### [УПРАЖНЕНИЯ]
**A)** Выведите без изменений фрагмент о Пушкине и Мицкевиче между словами "Выбрать главу" и "так и внятного." включительно.
**B)** В каком году и в каком издании Вяземский писал, что неволя была Музою-вдохновительницею своего времени (по фрагменту о Пушкине и Мицкевиче)?

### [ФРАГМЕНТ ТЕКСТА]
■ ■ ■ ■

Выбрать главу

“На севере он гостем был невольным”, — писал Пушкин о Мицкевиче, чувствуя тему узничества как главную тему польского собрата; но неволя, писал Вяземский в 1822 году в “Сыне Отечества”, была Музою-вдохновительницею нашего времени — и вслед за “Шильонским узником” Байрона называл первую русскую романтическую поэму — “Кавказского пленника”, с которой, наряду с “Братьями разбойниками”, началась у Пушкина тема узничества, разразившаяся почти рыданием в “Не дай мне Бог...”.

Он не мог не услышать, не вспомнить и многого другого — как неведомого для нас, так и внятного.

Да, Конрада в “Импровизации” искушает злой дух, заставляющий говорить не своим голосом, и самого Мицкевича во время его импровизаций “терзал” “какой-то дух” — но не Пушкин ли писал в “Разговоре книгопродавца с поэтом”: “Какой-то демон обладал / Моими играми, досугом... Мне звуки дивные шептал, / И тяжким, пламенным недугом / Была полна моя глава...”?

Мицкевич импровизировал на “чужие” сюжеты, говорил “чужими” голосами — излишне распространяться как о том, сколько чужих сюжетов использовал Пушкин, сколь бесчисленны его заимствования, так и о том, почему его называли “Протеем”.

Говорили, что Мицкевич излишне терпим в личных отношениях с русскими, — но не Пушкину ли писал примерно тогда же Вяземский: “Не стыдно ли тебе, пакостнику, обедать у Булгарина?”

Мицкевич был в России насторожен, подозрителен, сжат, как пружина, — о том же самом времени напишет Пушкин в 1835 году (год “Египетских ночей”): “всяк предо мной / Казался мне изменник или враг” (“...Вновь я посетил...”, черновик).

Вообще, может быть, нет двух более сходных поэтических судеб. Оба были почти одного возраста, сыграли сходную роль в своих литературах; оба были властителями дум своего поколения, выразителями национального духа своих народов; оба испытали влияние Байрона, обоих с ним сравнивали. Часто они сходились даже в сюжетах. Оба водили дружбу с революционерами, порой одними и теми же людьми. В Одессе, писал один современник-поляк, я всегда слышал эти имена рядом, так что казалось, будто сами поэты были тут вместе. Поистине чудом, пишет Л. Реттель, Мицкевич не был замешан в восстании; это произошло благодаря ссылке в Россию и высылке за границу — в точности так же ссылка спасла Пушкина от участия в петербургских событиях 1825 года...

■ ■ ■ ■

### [ИСХОДНЫЕ ДАННЫЕ]
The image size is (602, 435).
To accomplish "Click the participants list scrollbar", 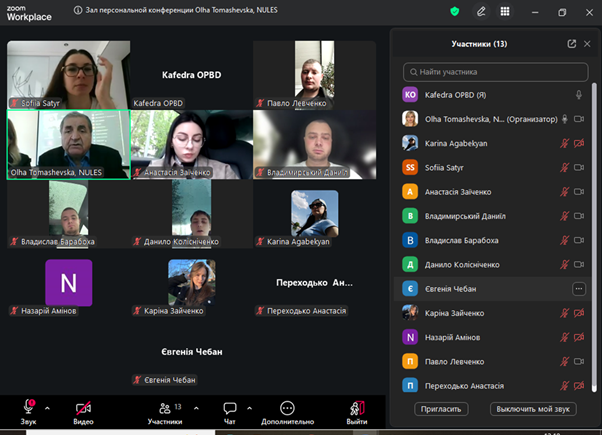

■ ■ ■ ■

### [РЕЗУЛЬТАТЫ ПО ЗАДАНИЯМ]
**A)**
Выбрать главу

“На севере он гостем был невольным”, — писал Пушкин о Мицкевиче, чувствуя тему узничества как главную тему польского собрата; но неволя, писал Вяземский в 1822 году в “Сыне Отечества”, была Музою-вдохновительницею нашего времени — и вслед за “Шильонским узником” Байрона называл первую русскую романтическую поэму — “Кавказского пленника”, с которой, наряду с “Братьями разбойниками”, началась у Пушкина тема узничества, разразившаяся почти рыданием в “Не дай мне Бог...”.

Он не мог не услышать, не вспомнить и многого другого — как неведомого для нас, так и внятного.

**B)** В 1822 году, в «Сыне Отечества».